(Exercise prompt):
In full and without alteration, write out the data below.

(Material for the task):
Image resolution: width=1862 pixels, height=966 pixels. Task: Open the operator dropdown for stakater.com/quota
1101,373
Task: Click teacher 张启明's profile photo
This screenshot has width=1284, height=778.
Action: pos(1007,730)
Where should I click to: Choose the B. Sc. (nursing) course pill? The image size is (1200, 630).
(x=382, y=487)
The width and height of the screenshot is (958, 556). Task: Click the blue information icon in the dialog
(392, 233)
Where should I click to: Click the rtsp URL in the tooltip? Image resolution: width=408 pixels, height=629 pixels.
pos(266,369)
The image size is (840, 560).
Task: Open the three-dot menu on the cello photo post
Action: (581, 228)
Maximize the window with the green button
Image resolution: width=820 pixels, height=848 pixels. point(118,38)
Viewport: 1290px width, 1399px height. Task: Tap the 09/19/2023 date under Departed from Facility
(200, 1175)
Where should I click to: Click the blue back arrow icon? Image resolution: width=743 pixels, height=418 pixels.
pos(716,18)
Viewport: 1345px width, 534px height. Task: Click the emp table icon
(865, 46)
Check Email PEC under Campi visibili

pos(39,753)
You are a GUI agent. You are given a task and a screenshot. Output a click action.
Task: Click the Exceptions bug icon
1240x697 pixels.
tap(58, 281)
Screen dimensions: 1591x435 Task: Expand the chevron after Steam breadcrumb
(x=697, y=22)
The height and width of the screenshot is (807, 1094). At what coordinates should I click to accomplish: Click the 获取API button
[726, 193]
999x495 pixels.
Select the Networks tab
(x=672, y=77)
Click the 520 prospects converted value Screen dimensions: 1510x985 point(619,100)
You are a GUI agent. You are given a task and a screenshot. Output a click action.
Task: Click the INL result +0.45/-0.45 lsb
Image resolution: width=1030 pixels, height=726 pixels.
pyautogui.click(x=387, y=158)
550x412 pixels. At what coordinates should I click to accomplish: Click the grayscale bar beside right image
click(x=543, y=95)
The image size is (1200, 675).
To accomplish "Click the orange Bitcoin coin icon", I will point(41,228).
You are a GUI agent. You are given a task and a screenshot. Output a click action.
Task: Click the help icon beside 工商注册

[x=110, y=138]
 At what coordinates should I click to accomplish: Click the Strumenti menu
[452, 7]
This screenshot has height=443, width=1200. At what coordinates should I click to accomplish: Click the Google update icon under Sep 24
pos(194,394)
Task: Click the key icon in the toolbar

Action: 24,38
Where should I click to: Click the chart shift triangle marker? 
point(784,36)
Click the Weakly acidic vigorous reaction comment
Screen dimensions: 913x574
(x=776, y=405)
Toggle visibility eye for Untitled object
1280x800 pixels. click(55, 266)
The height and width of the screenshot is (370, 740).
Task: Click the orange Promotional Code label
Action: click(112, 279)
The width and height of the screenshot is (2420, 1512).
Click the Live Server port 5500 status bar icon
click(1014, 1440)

(Response to the task):
Image resolution: width=1862 pixels, height=966 pixels. Task: Open the operator dropdown for stakater.com/quota
1101,373
Task: Click teacher 张启明's profile photo
This screenshot has width=1284, height=778.
Action: pos(1007,730)
Where should I click to: Choose the B. Sc. (nursing) course pill? The image size is (1200, 630).
(x=382, y=487)
The width and height of the screenshot is (958, 556). Task: Click the blue information icon in the dialog
(392, 233)
Where should I click to: Click the rtsp URL in the tooltip? Image resolution: width=408 pixels, height=629 pixels.
pos(266,369)
The image size is (840, 560).
Task: Open the three-dot menu on the cello photo post
Action: (581, 228)
Maximize the window with the green button
Image resolution: width=820 pixels, height=848 pixels. point(118,38)
Viewport: 1290px width, 1399px height. Task: Tap the 09/19/2023 date under Departed from Facility
(200, 1175)
Where should I click to: Click the blue back arrow icon? Image resolution: width=743 pixels, height=418 pixels.
pos(716,18)
Viewport: 1345px width, 534px height. Task: Click the emp table icon
(865, 46)
Check Email PEC under Campi visibili

pos(39,753)
You are a GUI agent. You are given a task and a screenshot. Output a click action.
Task: Click the Exceptions bug icon
1240x697 pixels.
tap(58, 281)
Screen dimensions: 1591x435 Task: Expand the chevron after Steam breadcrumb
(x=697, y=22)
The height and width of the screenshot is (807, 1094). At what coordinates should I click to accomplish: Click the 获取API button
[726, 193]
999x495 pixels.
Select the Networks tab
(x=672, y=77)
Click the 520 prospects converted value Screen dimensions: 1510x985 point(619,100)
You are a GUI agent. You are given a task and a screenshot. Output a click action.
Task: Click the INL result +0.45/-0.45 lsb
Image resolution: width=1030 pixels, height=726 pixels.
pyautogui.click(x=387, y=158)
550x412 pixels. At what coordinates should I click to accomplish: Click the grayscale bar beside right image
click(x=543, y=95)
The image size is (1200, 675).
To accomplish "Click the orange Bitcoin coin icon", I will point(41,228).
You are a GUI agent. You are given a task and a screenshot. Output a click action.
Task: Click the help icon beside 工商注册

[x=110, y=138]
 At what coordinates should I click to accomplish: Click the Strumenti menu
[452, 7]
This screenshot has height=443, width=1200. At what coordinates should I click to accomplish: Click the Google update icon under Sep 24
pos(194,394)
Task: Click the key icon in the toolbar

Action: 24,38
Where should I click to: Click the chart shift triangle marker? 
point(784,36)
Click the Weakly acidic vigorous reaction comment
Screen dimensions: 913x574
(x=776, y=405)
Toggle visibility eye for Untitled object
1280x800 pixels. click(55, 266)
The height and width of the screenshot is (370, 740).
Task: Click the orange Promotional Code label
Action: click(112, 279)
The width and height of the screenshot is (2420, 1512).
Click the Live Server port 5500 status bar icon
click(1014, 1440)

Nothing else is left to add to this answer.